I remember sitting on his knee, happy to be close to him.
Things changed dramatically after Grandma died. She had contracted food poisoning. It was so severe that she was hospitalized for life in Teddington hospital. When she eventually passed to the other side my grandfather became very depressed. He moved out of his bedroom and set up a bed in the dark, small wedge-shaped cupboard under the stairs. For the first time in my life I had my own bedroom as my mother moved into the now vacated other bedroom. But it was a sad situation. My grandfather would stay behind his slanted closed door almost for the whole day, hardly coming out. He pinned newspaper cuttings to the wall as if he was back in the trenches. My mom was angry, and worried, when he started to burn candles in the low ceilinged room rather than using the single naked light bulb. He could have set the whole house on fire.

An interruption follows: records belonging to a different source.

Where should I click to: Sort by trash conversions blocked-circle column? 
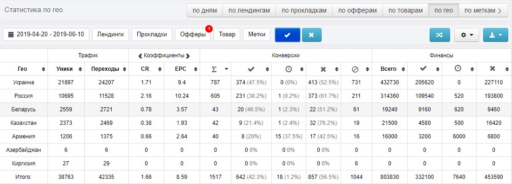click(x=356, y=69)
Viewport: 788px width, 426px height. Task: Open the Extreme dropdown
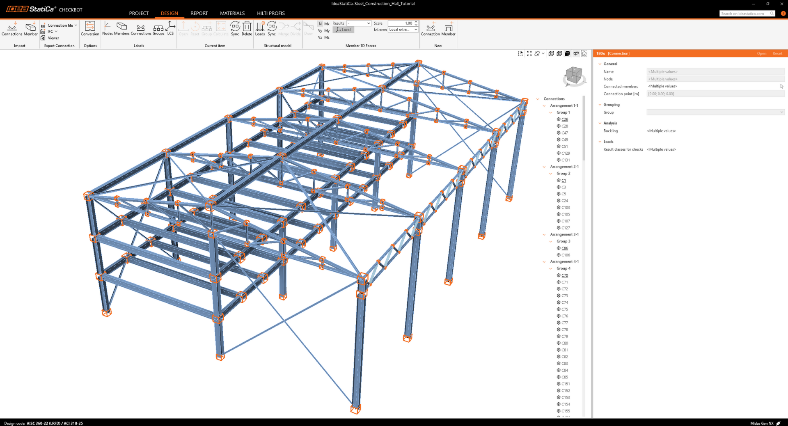click(x=403, y=30)
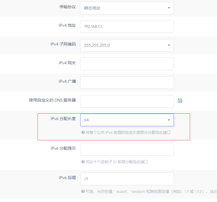Viewport: 217px width, 202px height.
Task: Click help icon under IPv6 分配长度
Action: 83,132
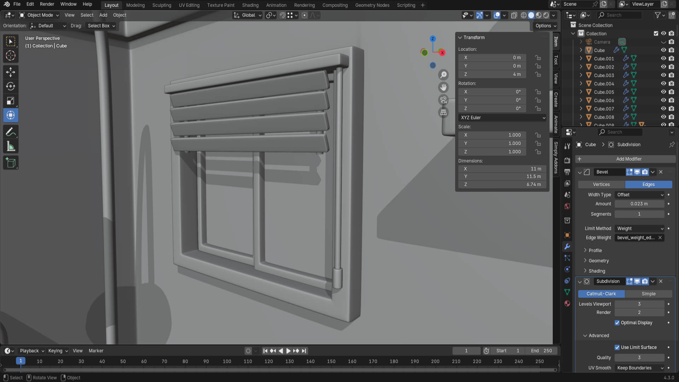This screenshot has height=382, width=679.
Task: Open the Width Type Offset dropdown
Action: click(639, 195)
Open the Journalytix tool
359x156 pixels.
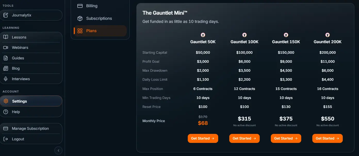6,15
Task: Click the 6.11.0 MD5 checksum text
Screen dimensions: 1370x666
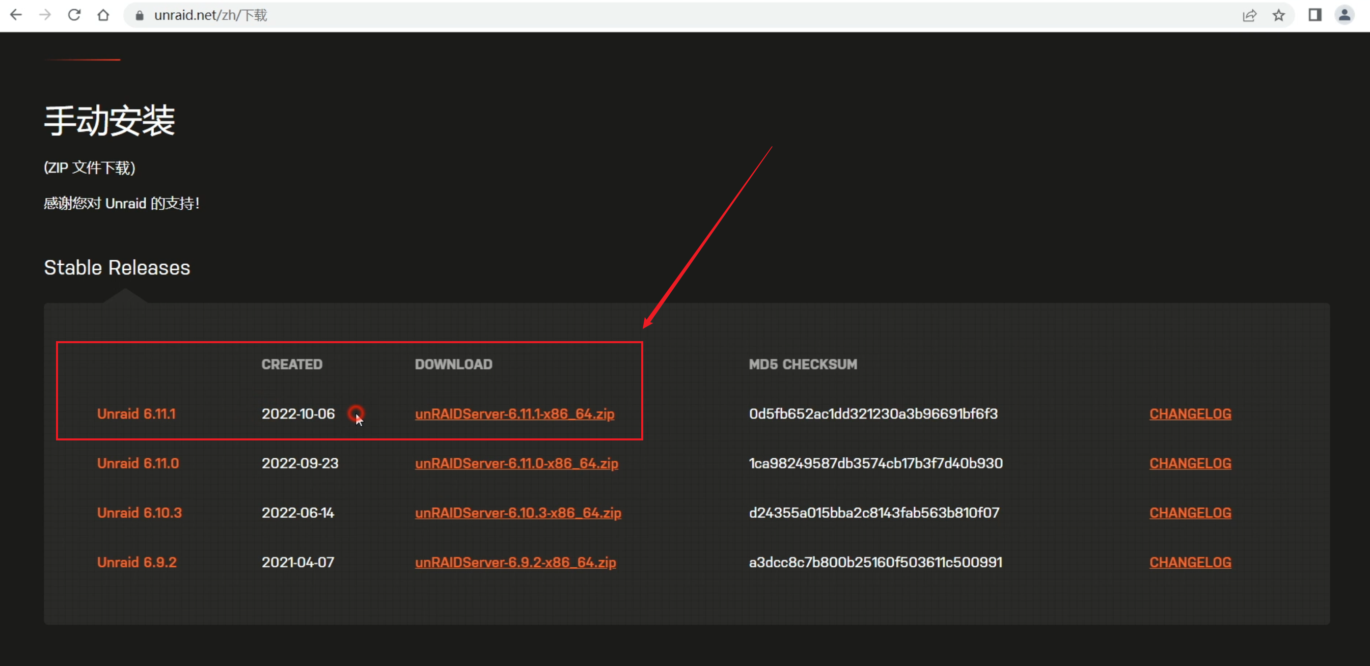Action: pyautogui.click(x=875, y=463)
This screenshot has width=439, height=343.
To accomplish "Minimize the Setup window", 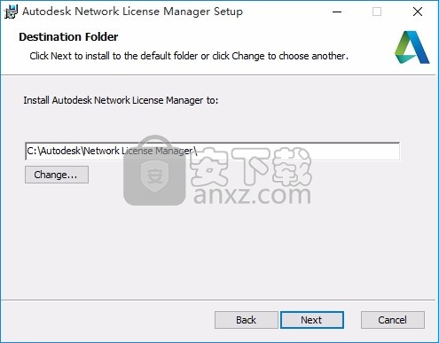I will [x=337, y=12].
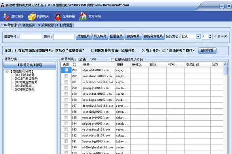Click the 批量登录 button
Screen dimensions: 232x154
(x=116, y=37)
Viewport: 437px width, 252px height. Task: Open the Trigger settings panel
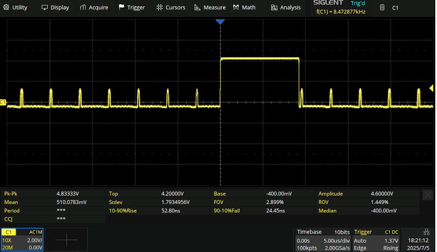[x=376, y=240]
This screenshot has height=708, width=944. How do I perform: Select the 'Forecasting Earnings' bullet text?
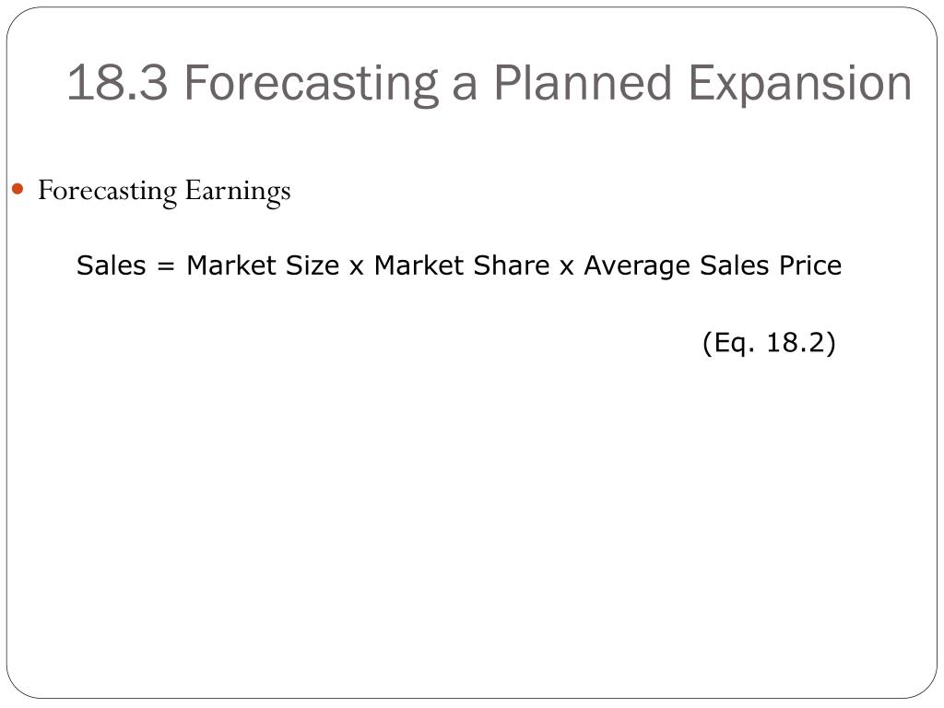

The winter of 1957 granddad contracted pneumonia. My mom and I had to move him from his hide-away and back upstairs in his bedroom, so the doctor could visit and check on him. I’ll never forget the November day he died. I was twelve. It was very cold. I was busy laying a fire in the front room. My mom had the oven on in the kitchen. “What do you want for breakfast?” she shouted to me. Before I could answer we heard a thud from upstairs. My mom looked worried. She lit a cigarette. I’ll always remember that smell of burning tobacco. “You go up and check on him” she ordered. Sheepishly, I climbed the stairs and looked in the room. He had fallen on the floor. I noticed that he had **** the bed. I was horrified. I touched his body. He was dead. I was sure. I ran down and told my mother. She went upstairs and checked on her dad and then told me to run down the road to the public telephone box and call 999.
When they came to get his body my mom didn’t want me to see my grandfather that final time. Young people were not supposed to see the dead in case they were scarred for life. I was confined to the kitchen. I was not even allowed to attend the funeral. But I had to clean out his bedroom in the cupboard under the stairs, remove the press clippings from the walls, and tidy up his few remaining possessions. Inside I shut the door and sat in the darkness and thought about his life, and what he had given me, as he retreated back to the trenches: his dugout of dreams.”